Keeping every word the same, give again only the lines from the one with "You are a computer-use" through the end of the data, both included, and leave every picture out.
*** GIVEN DATA ***
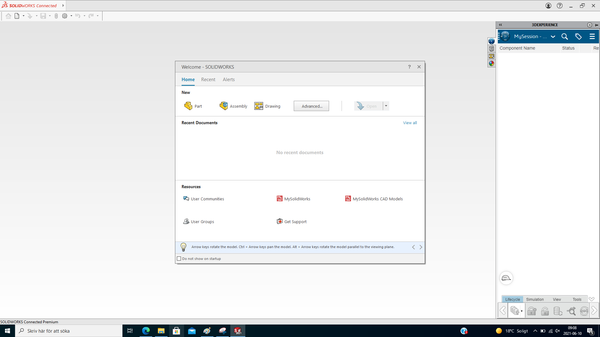Expand the SOLIDWORKS Connected menu arrow
The width and height of the screenshot is (600, 337).
click(x=63, y=6)
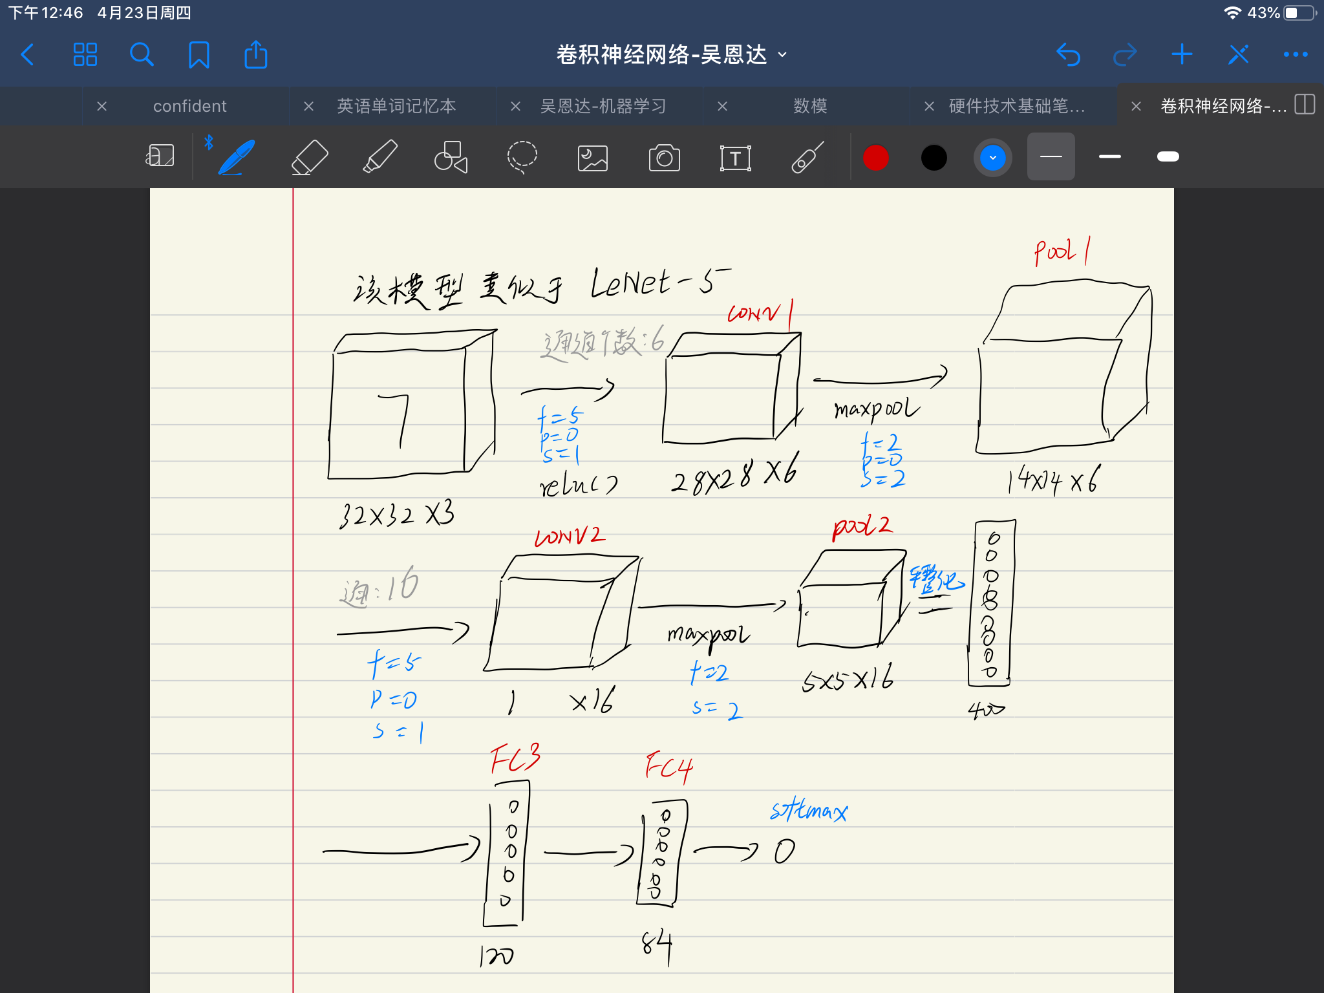Screen dimensions: 1324x993
Task: Switch to the 吴恩达-机器学习 tab
Action: click(604, 105)
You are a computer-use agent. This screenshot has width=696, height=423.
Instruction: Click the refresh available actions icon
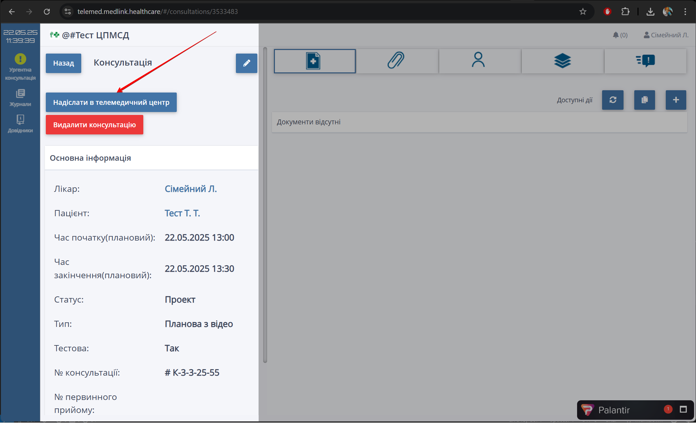[612, 100]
*** End of GIVEN DATA ***
[REPLY]
You are a computer-use agent. This screenshot has width=696, height=423.
Instruction: Click the refresh available actions icon
[612, 100]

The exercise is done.